» Reading text:
--
Phase Change Diagram and Definition   Recently updated !


Phase Changes of Matter
There are 6 phase changes between solids, liquids, and gases, and 8 phase changes if you include plasma.

A phase change or phase transition is a change between solid, liquid, gaseous, and sometimes plasma states of matter. The states of matter differ in the organization of particles and their energy. The main factors that cause phase changes are changes in temperature and pressure. At the phase transition, such as the boiling point between liquid and gas phases, the two states of matter have identical free energies and are equally likely to exist.

Here is a list of the key phase changes between solids, liquids, gases, and plasma. There are six phase changes between solids, liquids, and gases, and eight phase changes if you include plasma. There are additional phase changes if you explore condensed matter physics or metallurgy.

List of Phase Changes

Here is a list of the phase changes of matter.

  1. Melting (Solid → Liquid)
  2. Freezing (Liquid → Solid)
  3. Vaporization or Evaporation (Liquid → Gas)
  4. Condensation (Gas → Liquid)
  5. Deposition (Gas → Solid)
  6. Sublimation (Solid → Gas)
  7. Ionization (Gas → Plasma)
  8. Deionization or Recombination (Plasma → Gas)
--
» Given information:
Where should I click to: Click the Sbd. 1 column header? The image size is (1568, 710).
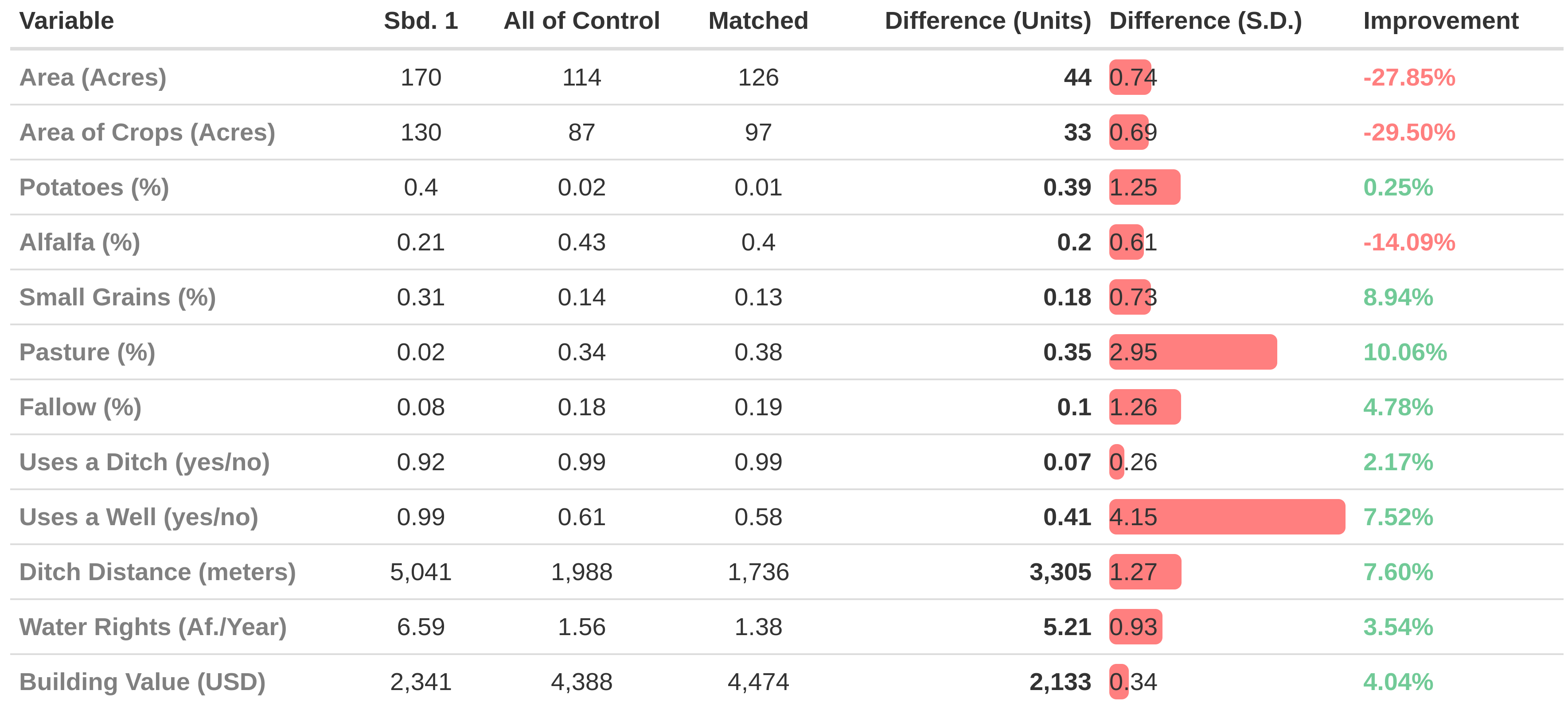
--
» Exercises:
#1 Return the stretch of the article on phase changes from "2. Freezing (Liquid" through "(Solid → Gas)", word for word.
#2 According to the article on phase changes, what are the main factors that cause phase changes?
#3 Extend the article on phase changes beyond its last line.
The material has no connection to the article on phase changes.

» Answers given:
#1
2. Freezing (Liquid → Solid)
  3. Vaporization or Evaporation (Liquid → Gas)
  4. Condensation (Gas → Liquid)
  5. Deposition (Gas → Solid)
  6. Sublimation (Solid → Gas)

#2 Changes in temperature and pressure.

#3
Phase Changes for States of Matter

Another way to learn phase changes is to associate them with the starting state of matter:

  • Solid: A solid can melt into liquid or sublimate into gas.
  • Liquid: A liquid can freeze into a solid or vaporize into a gas.
  • Gas: A gas can deposit into a solid, condense into a liquid, or ionize into plasma.
  • Plasma: Plasma can deionize or recombine to form a gas. Remember, plasma is like a gas, except the particles are even further apart and they are ionized.

Examples of Phase Changes

  • Melting: Solid ice melts into liquid water.
  • Freezing: Freezing water changes it from a liquid into solid ice.
  • Vaporization: An example of vaporization is the evaporation of rubbing alcohol from skin into the air.
  • Condensation: A good example of condensation is dew formation from water vapor in air.
  • Deposition: Hoarfrost is grayish-white frost that forms during clear, cold weather when water vapor deposits as ice. Another example is deposition of silver vapor onto glass to form a silver mirror.
  • Sublimation: Dry ice undergoes sublimation to change from solid carbon dioxide directly into carbon dioxide gas. Another example is the transition from ice directly into water vapor on a cold, windy winter day.
  • Ionization: When you turn on a plasma ball toy, the noble gases inside are ionized by an electric charge and become plasma. The aurora is another example of ionization.
  • Deionization or Recombination: Lightning is an example of plasma. After a lightning strike, nitrogen ions eventually draw closer together and lose their charge to become N2 gas.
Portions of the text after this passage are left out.